Lewy body pathology in fetal grafts


Address for correspondence: Jeffrey Kordower, Department of Neurological Sciences, Rush University Medical Center, 1735 West Harrison Street, Chicago, IL 60612. Voice: 312-563-3570; fax: 312-563-3571. jkordowe@rush.edu


Although fetal nigral transplants have been shown to survive grafting into the striatum, increased [18F]6-fluroro-l-3,4-dihydroxyphenylalanine (18F-DOPA) uptake and improved motor function in open-label assessments have failed to establish any clinical benefits in double-blind, sham-controlled studies. To understand morphological and neurochemical alterations of grafted neurons, we performed postmortem analyses on six Parkinson's disease (PD) patients who had received fetal tissue transplantation 18–19 months, 4 years, and 14 years previously.
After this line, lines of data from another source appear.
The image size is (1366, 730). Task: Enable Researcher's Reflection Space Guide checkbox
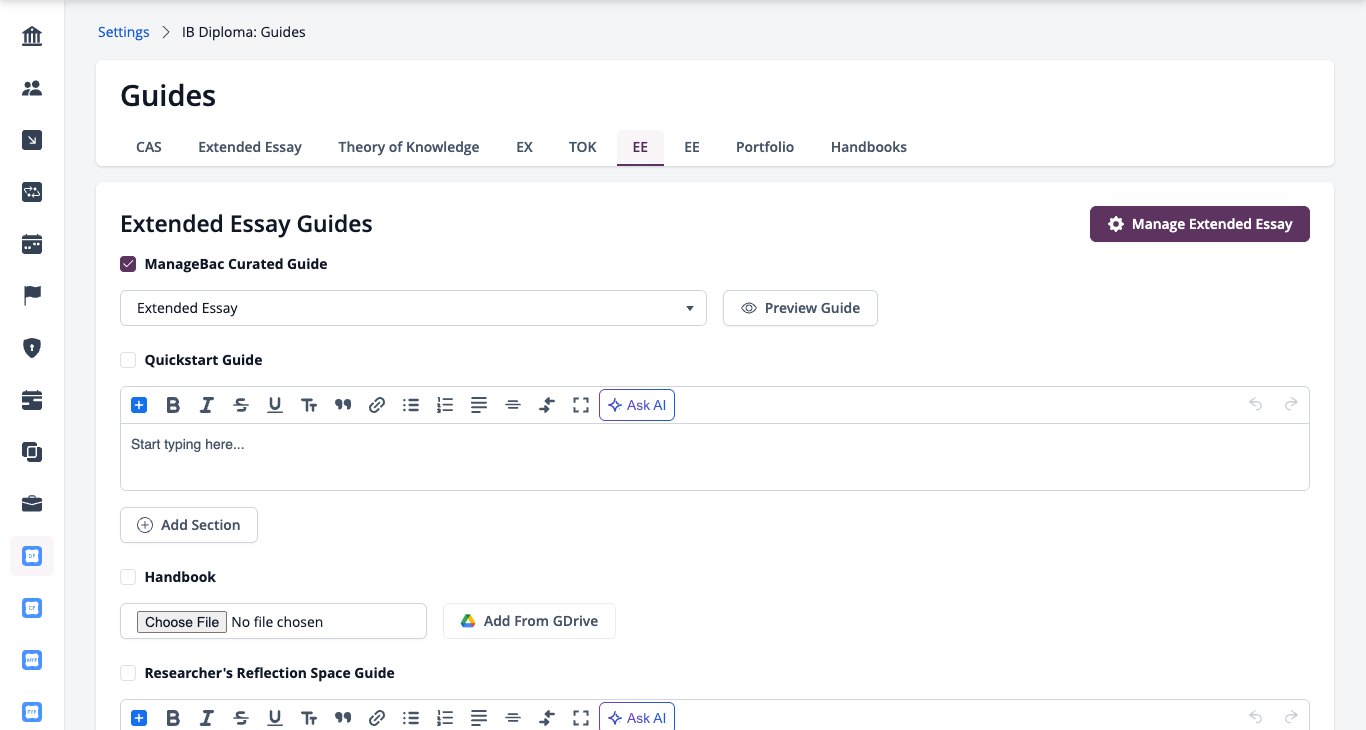point(128,673)
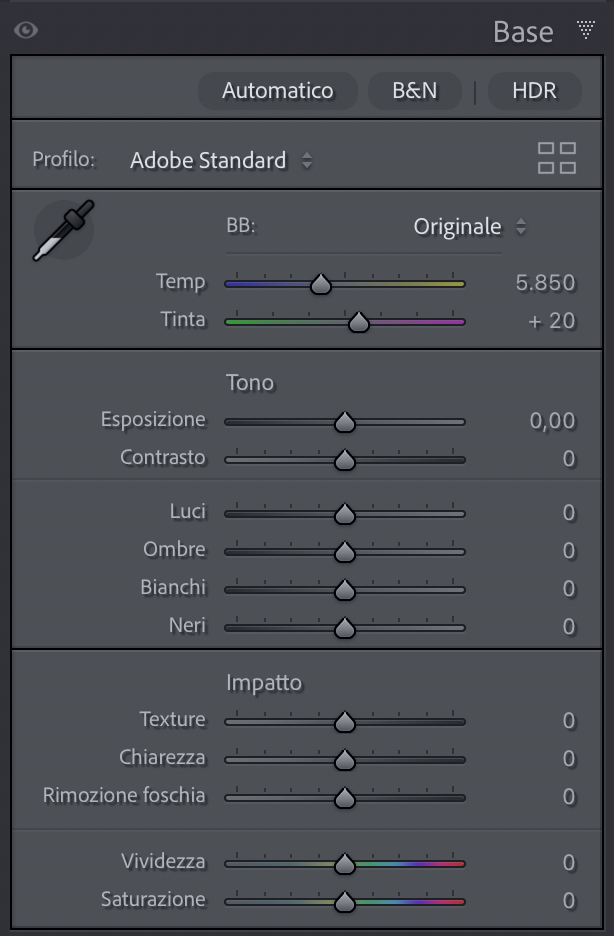Toggle the Base panel visibility eye
Screen dimensions: 614x936
[26, 30]
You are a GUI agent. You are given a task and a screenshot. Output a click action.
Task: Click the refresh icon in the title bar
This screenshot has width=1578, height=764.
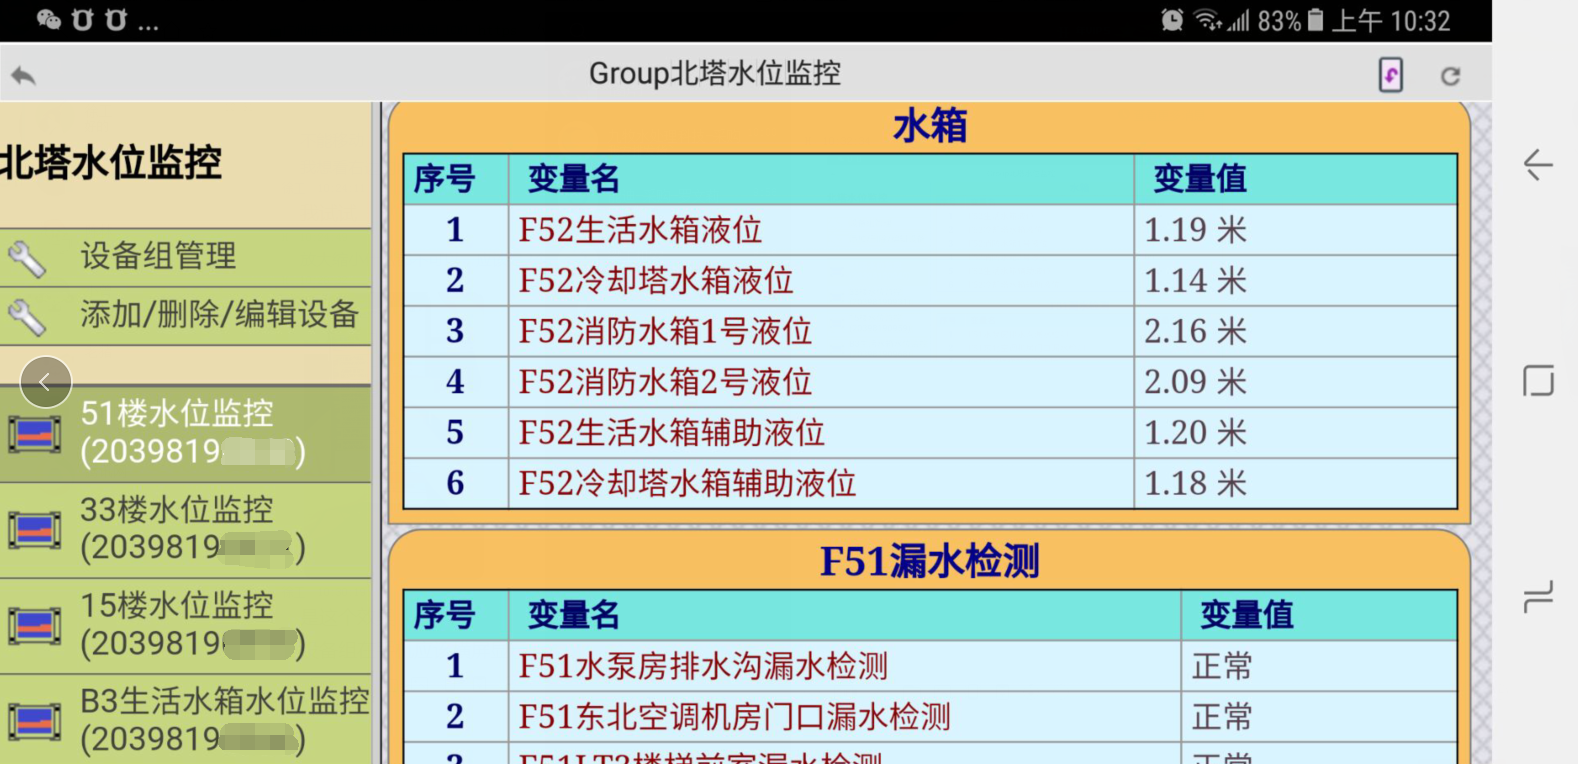click(1450, 75)
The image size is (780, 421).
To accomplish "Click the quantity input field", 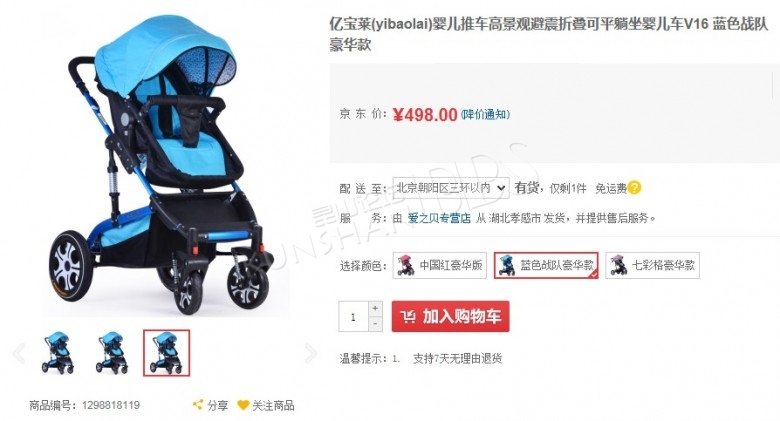I will (x=353, y=316).
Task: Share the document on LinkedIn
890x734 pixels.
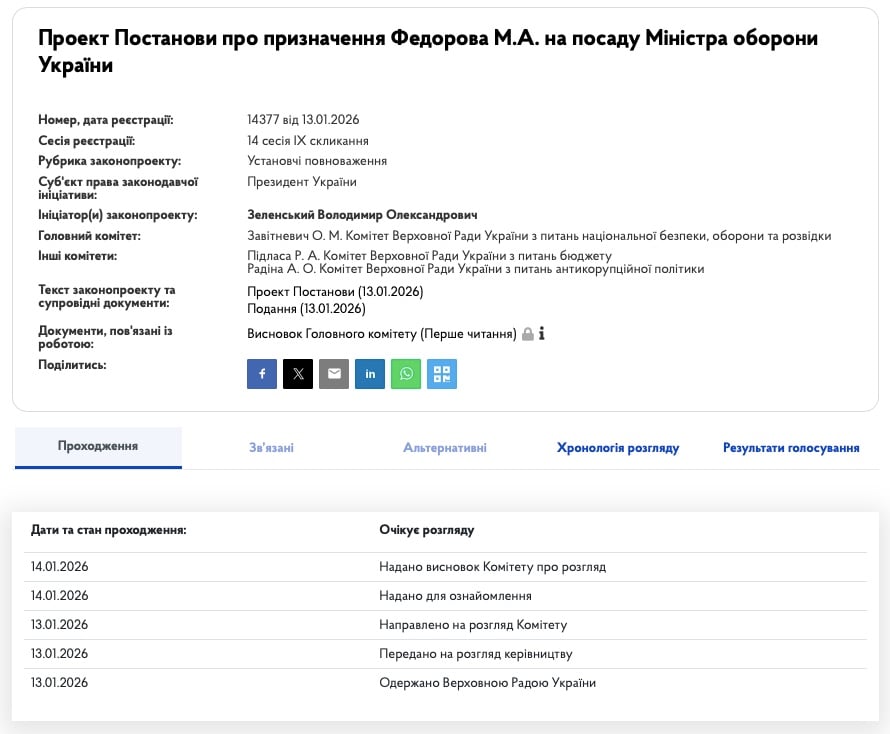Action: coord(369,374)
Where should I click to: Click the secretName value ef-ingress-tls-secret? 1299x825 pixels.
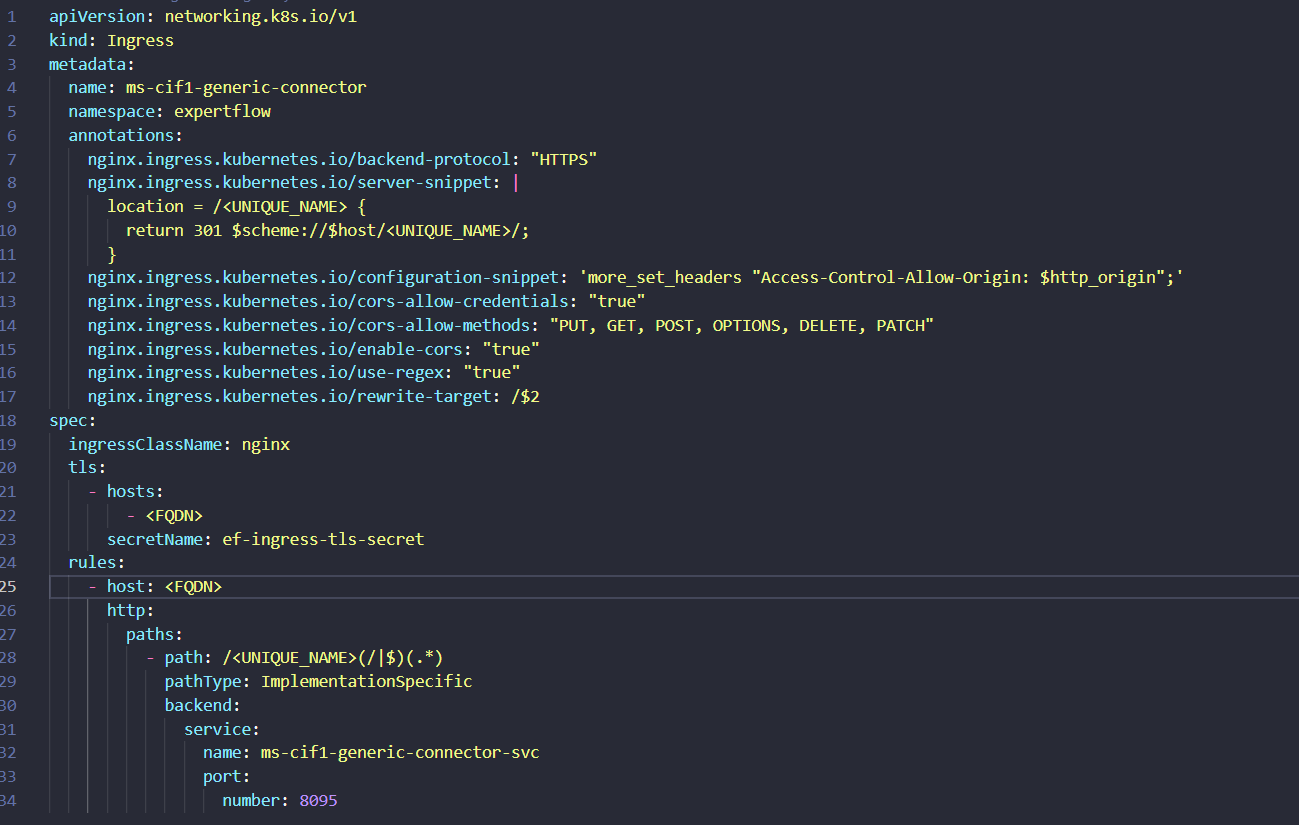323,539
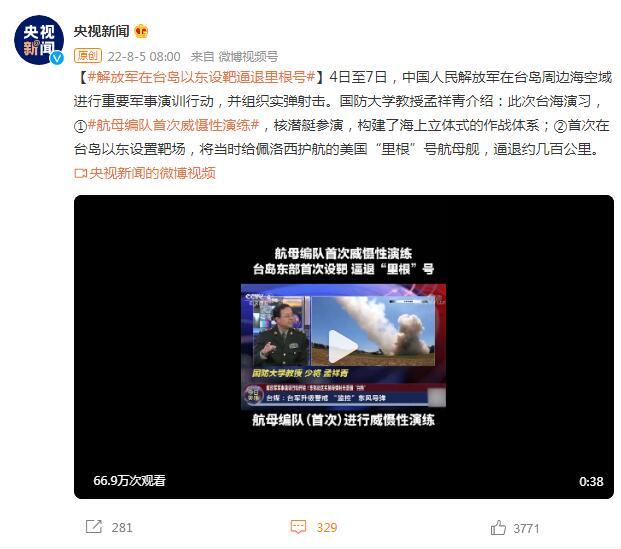621x549 pixels.
Task: Click the 原创 original tag
Action: pos(88,56)
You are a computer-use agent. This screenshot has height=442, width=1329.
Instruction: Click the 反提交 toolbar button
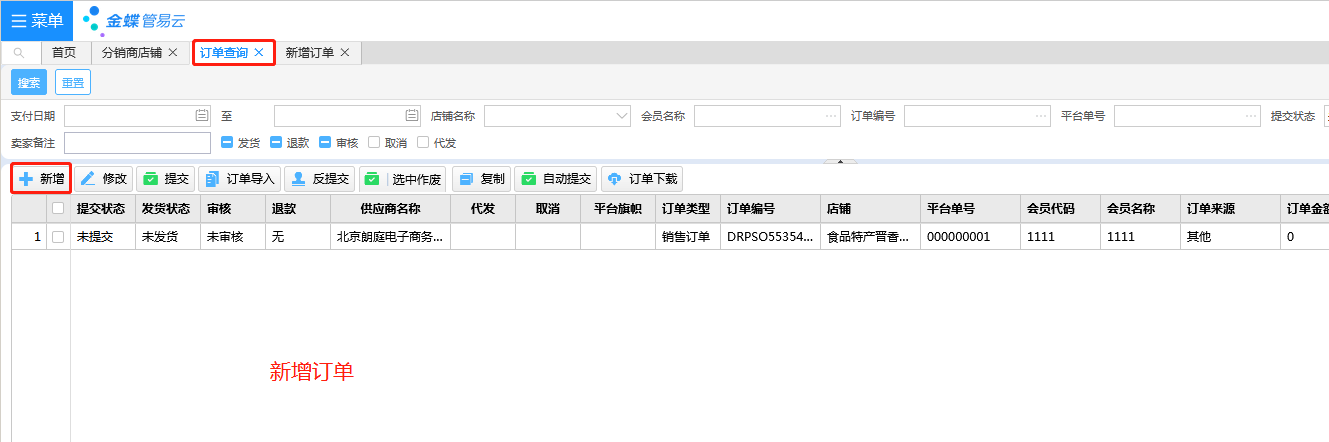[319, 179]

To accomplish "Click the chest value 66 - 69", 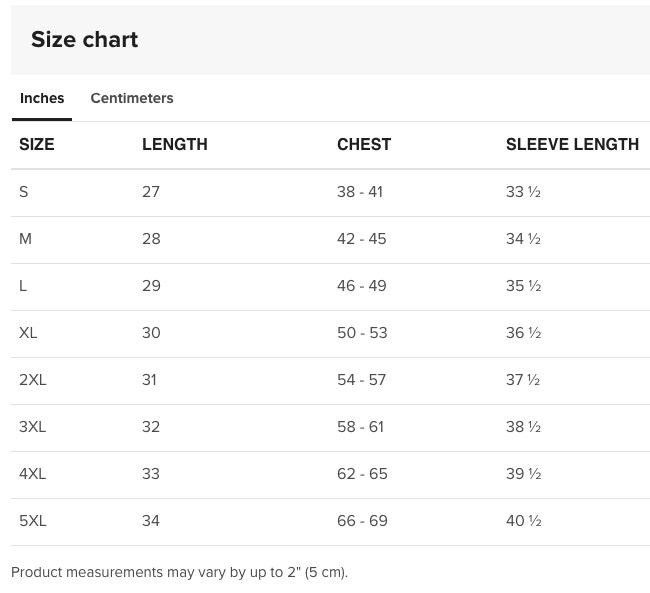I will pyautogui.click(x=362, y=521).
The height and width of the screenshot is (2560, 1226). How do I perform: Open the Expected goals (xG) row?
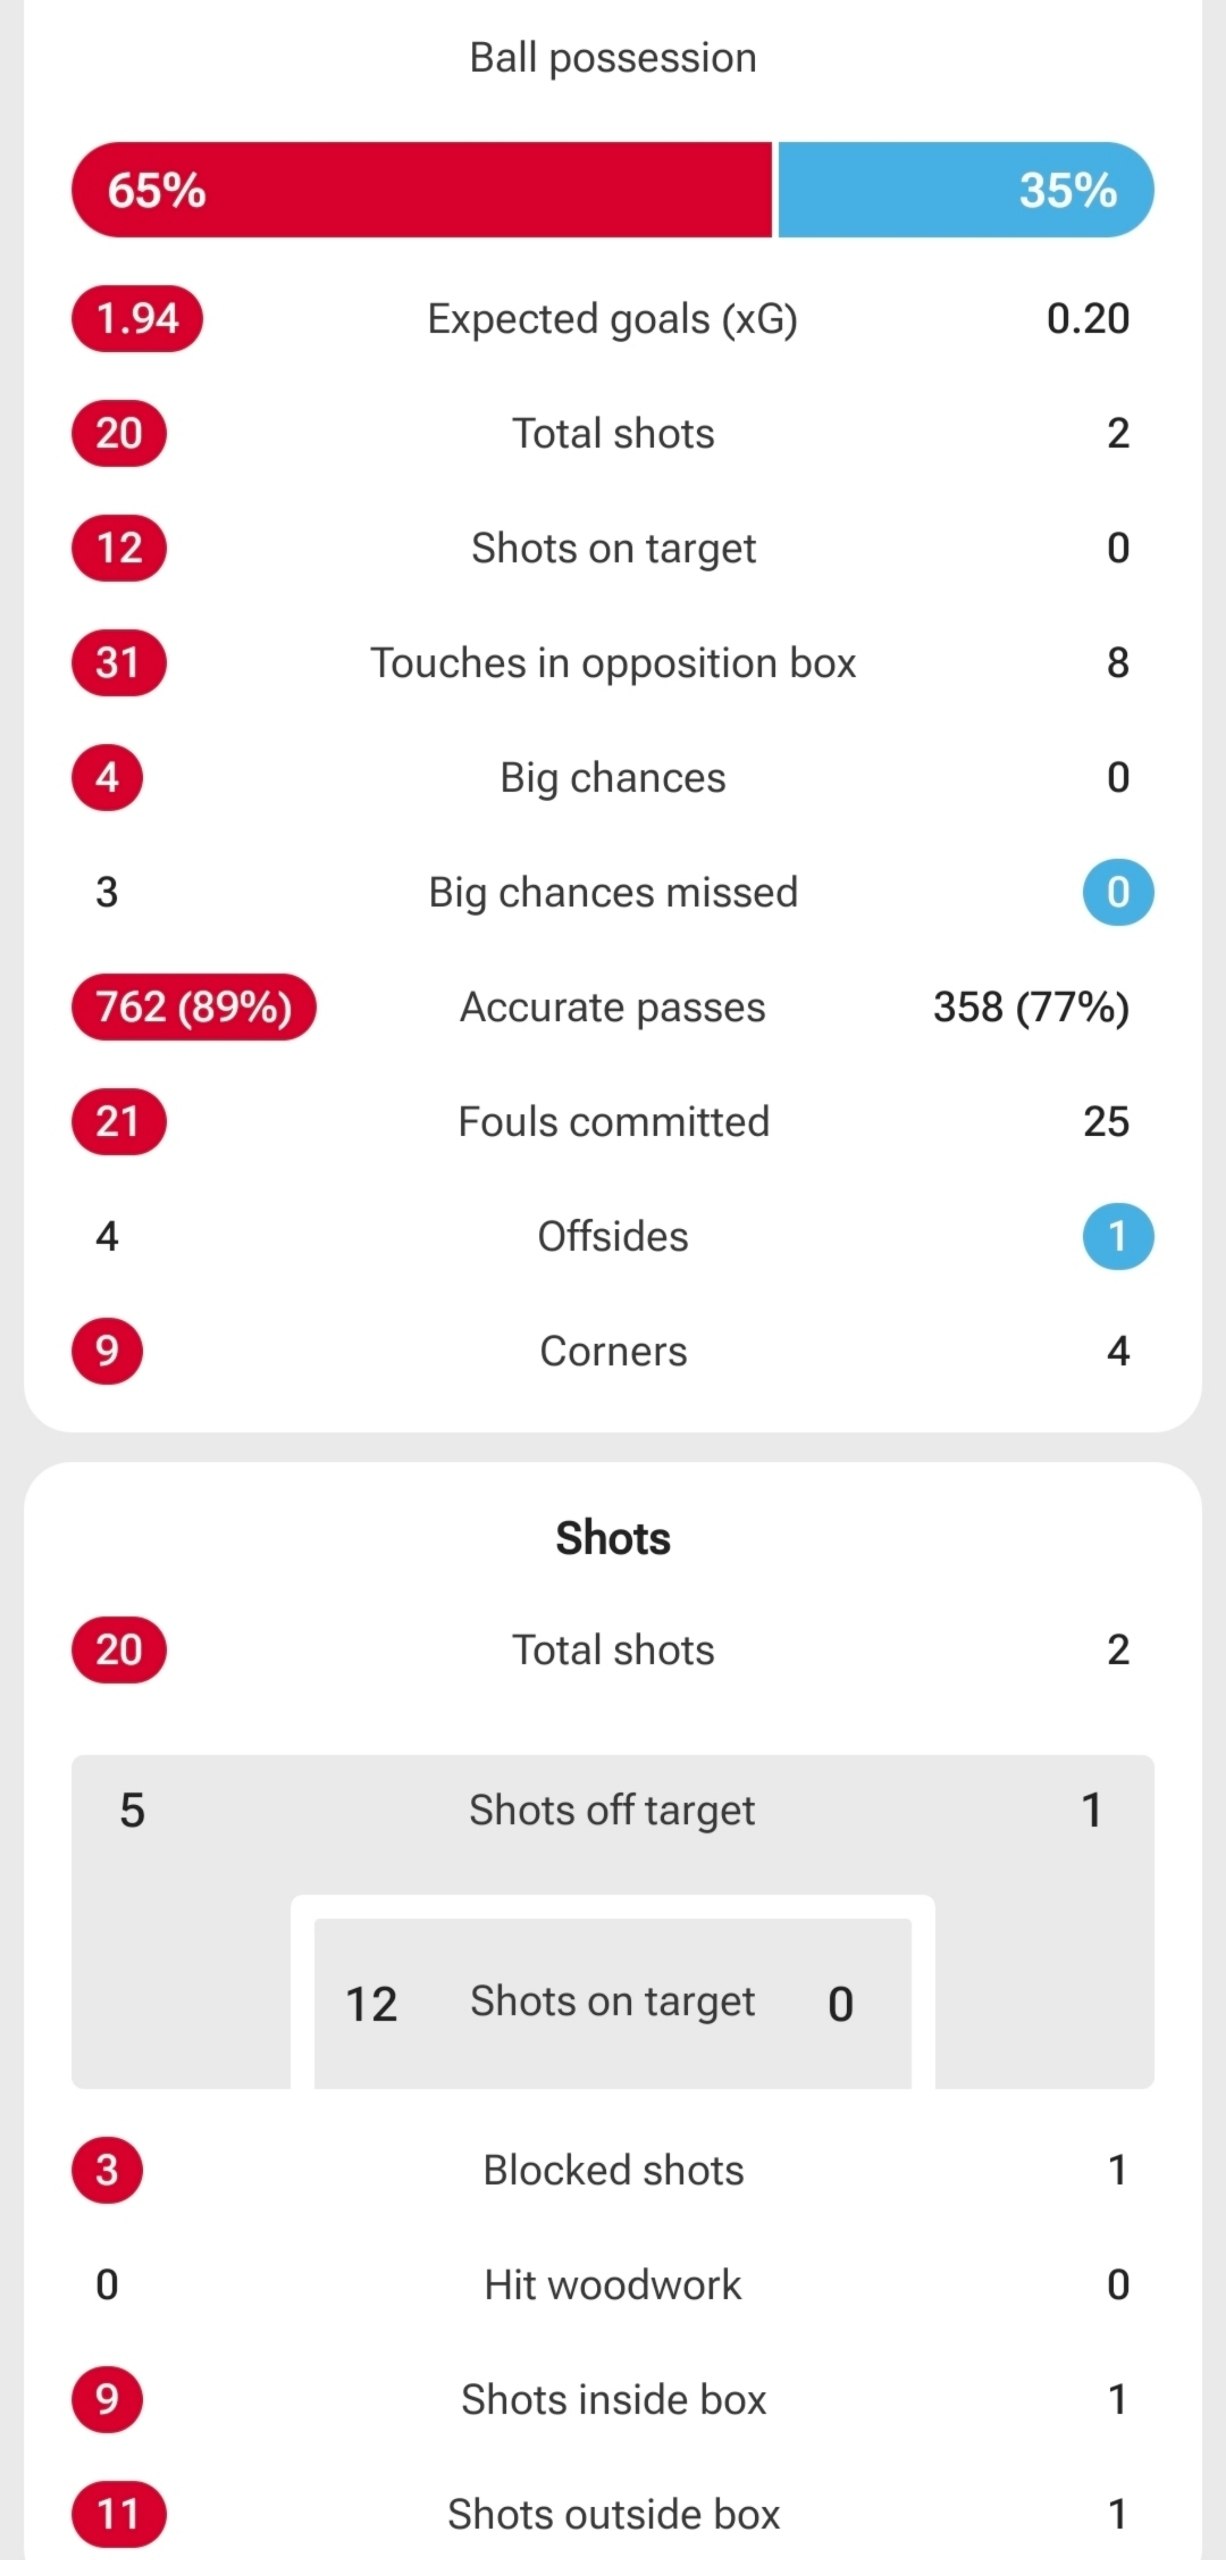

These studies revealed robust neuronal survival with normal dopaminergic phenotypes in 18-month-old grafts and decreased dopamine transporter and increased cytoplasmic α-synuclein in 4-year-old grafts. We also found a decline of both dopamine transporter and tyrosine hydroxylase and the formation of Lewy body–like inclusions in 14-year-old grafts, which stained positive for α-synuclein and ubiquitin proteins. These pathological changes suggest that PD is an ongoing process that affects grafted cells in the striatum in a manner similar to how resident dopamine neurons are affected in the substantia nigra.